→ **RECORDS TO PROCESS**:
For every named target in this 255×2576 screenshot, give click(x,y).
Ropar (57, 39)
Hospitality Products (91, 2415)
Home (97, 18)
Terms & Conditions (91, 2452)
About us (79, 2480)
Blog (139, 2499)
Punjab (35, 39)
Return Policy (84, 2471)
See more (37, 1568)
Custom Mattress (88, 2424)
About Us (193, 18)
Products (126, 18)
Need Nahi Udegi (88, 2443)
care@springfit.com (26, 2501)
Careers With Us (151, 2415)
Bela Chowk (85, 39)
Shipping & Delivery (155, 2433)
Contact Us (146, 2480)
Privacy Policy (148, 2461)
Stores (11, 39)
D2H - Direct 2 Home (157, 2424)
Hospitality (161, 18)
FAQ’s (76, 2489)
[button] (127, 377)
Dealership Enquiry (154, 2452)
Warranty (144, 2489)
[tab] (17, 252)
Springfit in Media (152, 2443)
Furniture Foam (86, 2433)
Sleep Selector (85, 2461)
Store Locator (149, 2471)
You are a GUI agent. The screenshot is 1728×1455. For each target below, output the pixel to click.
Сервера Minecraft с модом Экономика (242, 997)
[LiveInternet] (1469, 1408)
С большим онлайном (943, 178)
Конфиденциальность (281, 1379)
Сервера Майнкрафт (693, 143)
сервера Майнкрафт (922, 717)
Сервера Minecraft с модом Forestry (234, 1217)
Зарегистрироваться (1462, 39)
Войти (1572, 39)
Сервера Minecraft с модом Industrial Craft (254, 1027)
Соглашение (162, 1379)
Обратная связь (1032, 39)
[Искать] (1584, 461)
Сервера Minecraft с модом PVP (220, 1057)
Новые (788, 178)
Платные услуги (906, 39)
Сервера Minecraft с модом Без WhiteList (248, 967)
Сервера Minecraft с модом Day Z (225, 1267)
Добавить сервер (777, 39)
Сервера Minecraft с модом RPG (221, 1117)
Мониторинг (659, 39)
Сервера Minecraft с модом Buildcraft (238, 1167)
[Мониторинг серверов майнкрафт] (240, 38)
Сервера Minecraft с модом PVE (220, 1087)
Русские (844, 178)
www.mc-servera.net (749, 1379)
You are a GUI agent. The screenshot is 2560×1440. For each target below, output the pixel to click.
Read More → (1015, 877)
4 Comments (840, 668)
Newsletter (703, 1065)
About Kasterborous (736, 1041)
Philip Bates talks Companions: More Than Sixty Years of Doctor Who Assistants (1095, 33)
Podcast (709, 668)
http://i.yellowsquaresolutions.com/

→ **TASK TO CARRY OUT**: Every line of the material above should be repeated exactly.

→ **ANSWER FOR THIS EXERCISE**:
For every named target in this 255×2576 screenshot, give click(x,y).
Ropar (57, 39)
Hospitality Products (91, 2415)
Home (97, 18)
Terms & Conditions (91, 2452)
About us (79, 2480)
Blog (139, 2499)
Punjab (35, 39)
Return Policy (84, 2471)
See more (37, 1568)
Custom Mattress (88, 2424)
About Us (193, 18)
Products (126, 18)
Need Nahi Udegi (88, 2443)
care@springfit.com (26, 2501)
Careers With Us (151, 2415)
Bela Chowk (85, 39)
Shipping & Delivery (155, 2433)
Contact Us (146, 2480)
Privacy Policy (148, 2461)
Stores (11, 39)
D2H - Direct 2 Home (157, 2424)
Hospitality (161, 18)
FAQ’s (76, 2489)
[button] (127, 377)
Dealership Enquiry (154, 2452)
Warranty (144, 2489)
[tab] (17, 252)
Springfit in Media (152, 2443)
Furniture Foam (86, 2433)
Sleep Selector (85, 2461)
Store Locator (149, 2471)
You are a GUI agent. The screenshot is 1728×1455. For each target below, output the pixel to click.
Сервера Minecraft с модом Экономика (242, 997)
[LiveInternet] (1469, 1408)
С большим онлайном (943, 178)
Конфиденциальность (281, 1379)
Сервера Майнкрафт (693, 143)
сервера Майнкрафт (922, 717)
Сервера Minecraft с модом Forestry (234, 1217)
Зарегистрироваться (1462, 39)
Войти (1572, 39)
Сервера Minecraft с модом Industrial Craft (254, 1027)
Соглашение (162, 1379)
Обратная связь (1032, 39)
[Искать] (1584, 461)
Сервера Minecraft с модом PVP (220, 1057)
Новые (788, 178)
Платные услуги (906, 39)
Сервера Minecraft с модом Без WhiteList (248, 967)
Сервера Minecraft с модом Day Z (225, 1267)
Добавить сервер (777, 39)
Сервера Minecraft с модом RPG (221, 1117)
Мониторинг (659, 39)
Сервера Minecraft с модом Buildcraft (238, 1167)
[Мониторинг серверов майнкрафт] (240, 38)
Сервера Minecraft с модом PVE (220, 1087)
Русские (844, 178)
www.mc-servera.net (749, 1379)
You are a GUI agent. The screenshot is 2560×1440. For each target below, output the pixel to click.
Read More → (1015, 877)
4 Comments (840, 668)
Newsletter (703, 1065)
About Kasterborous (736, 1041)
Philip Bates talks Companions: More Than Sixty Years of Doctor Who Assistants (1095, 33)
Podcast (709, 668)
http://i.yellowsquaresolutions.com/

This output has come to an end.